Suddenly she was running down the street toward home still sobbing. He felt more interior tears then saw her dreaded parents coming down the street in their Camry back from the short grocery trip. He waved, they waved. He felt light-headed from his first moral choice in recent memory though part of his motive was not to be in prison for the opening of trout season next spring. There was a virtual flash in his mind of Barbara’s gorgeous bare butt but he was undeterred. He already felt and was trying to subdue his regret. Good people don’t have it easy, he reflected, though he wasn’t really a good person.

It was a scant fifteen minutes before Barbara’s mother was doing a military march down the street toward him. He was happy he had refreshed his drink.

“My daughter is sobbing. I think it’s about you. Did you fire her?”

“No I didn’t fire her. She’s just starting to trim the hedges. She was unhappy this morning about something.”

“Well she seems to be sobbing about you. If her father finds out you’re up to something with her you’ll go straight to prison.”

She turned around and marched up the street.

Sunderson felt sweat oozing from every pore though the air was cool. He went inside and refreshed his drink yet again. He was tempted to cut and run for his trout cabin, but it was only two days from deer season when the orange army would invade the north. He called Marion anyway. They usually opened the season without much interest at his cabin. But as the phone rang with no answer he remembered that Marion was in Hawaii with his wife for a big indigenous conference. Everyone in the Midwest except Sunderson wanted to go to Hawaii, though it interested him slightly more thinking about it having its own native population. There was the idea that he should move to a remote place out of harm’s way. Early in his detective career he would have been happy indeed to bust someone for his current behavior. It would likely bring a ten-year sentence.

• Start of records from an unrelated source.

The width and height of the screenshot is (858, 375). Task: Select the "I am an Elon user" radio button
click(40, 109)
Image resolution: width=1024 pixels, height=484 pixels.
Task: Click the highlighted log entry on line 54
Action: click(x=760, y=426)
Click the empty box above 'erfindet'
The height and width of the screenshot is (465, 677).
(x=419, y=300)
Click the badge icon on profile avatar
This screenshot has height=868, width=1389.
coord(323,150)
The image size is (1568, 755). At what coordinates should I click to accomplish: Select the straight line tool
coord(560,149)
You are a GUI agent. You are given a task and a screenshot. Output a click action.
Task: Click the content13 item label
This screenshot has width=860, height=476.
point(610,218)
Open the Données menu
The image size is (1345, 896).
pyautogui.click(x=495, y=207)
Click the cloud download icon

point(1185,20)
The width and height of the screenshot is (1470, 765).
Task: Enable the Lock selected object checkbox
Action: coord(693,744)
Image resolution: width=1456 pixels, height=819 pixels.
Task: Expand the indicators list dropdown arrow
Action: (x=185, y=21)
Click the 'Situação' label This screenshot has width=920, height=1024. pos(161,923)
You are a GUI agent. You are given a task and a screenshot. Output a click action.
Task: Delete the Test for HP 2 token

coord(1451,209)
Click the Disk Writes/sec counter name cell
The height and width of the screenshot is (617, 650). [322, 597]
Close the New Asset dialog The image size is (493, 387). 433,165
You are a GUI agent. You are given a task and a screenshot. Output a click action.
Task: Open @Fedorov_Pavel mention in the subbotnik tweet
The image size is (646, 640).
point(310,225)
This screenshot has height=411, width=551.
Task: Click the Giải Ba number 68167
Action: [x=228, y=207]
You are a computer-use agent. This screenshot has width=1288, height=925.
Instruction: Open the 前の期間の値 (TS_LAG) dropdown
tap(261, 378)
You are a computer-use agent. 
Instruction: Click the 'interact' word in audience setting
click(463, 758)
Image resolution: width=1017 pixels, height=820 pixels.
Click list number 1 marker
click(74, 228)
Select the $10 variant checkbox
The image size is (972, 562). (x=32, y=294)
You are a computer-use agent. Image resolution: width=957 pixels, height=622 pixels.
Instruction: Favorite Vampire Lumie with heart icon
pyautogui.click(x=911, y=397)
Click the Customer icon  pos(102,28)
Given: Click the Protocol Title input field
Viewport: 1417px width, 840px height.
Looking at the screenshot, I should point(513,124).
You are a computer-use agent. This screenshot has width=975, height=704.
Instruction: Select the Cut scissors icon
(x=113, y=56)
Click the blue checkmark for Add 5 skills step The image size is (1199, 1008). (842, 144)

Now his sweat turned cold and even more ample. He went in, poured yet another drink, and then pushed it aside and gathered his gear for a cold trip to the cabin. There were snow flurries already up there though the weather report hadn’t predicted anything dire. Winter was coming on so quickly. He packed his rifle and shells in order to at least pretend he was deer hunting. He had long ago lost his taste for it so cherished when he was a teenager and they got the first few days of deer season off school. He prized the memory of shooting a big buck near town when he was sixteen. It dressed out at two hundred pounds and those were hard times. His dad had shot a little spikehorn but Sunderson proudly delivered a real hunk of meat for the family. Like many northern folks they all loved venison and his mother regularly made a stew out of the lesser bits with a big lard crust on top he adored that soaked up the gravy. There was also a nice corn relish a cousin sent up from Indiana. It was virtually impossible to grow sweet corn in Munising or Grand Marais.

He went to bed early very drunk and woke up for the trip very hungover. He couldn’t make it past a single piece of toast. On the way out of town he would pick up a few steaks and a dozen pasties. While he was packing the car Barbara rode past on her bicycle on the way to school, the tenth grade he reminded himself with self-loathing.

“I got time for a quickie if you like,” she said, getting off her bike and revealing her winsome crotch.

“I’m too hungover,” he said feeling his bilge rising. She ignored this, walked into his house, and leaned over the kitchen table lifting her skirt and dropping her panties to the ankles. He couldn’t resist and then off she went whistling her way to school. He was suddenly exhausted and sat on the sofa reading the morning Detroit Free Press that had been delivered by the mouthy paperboy.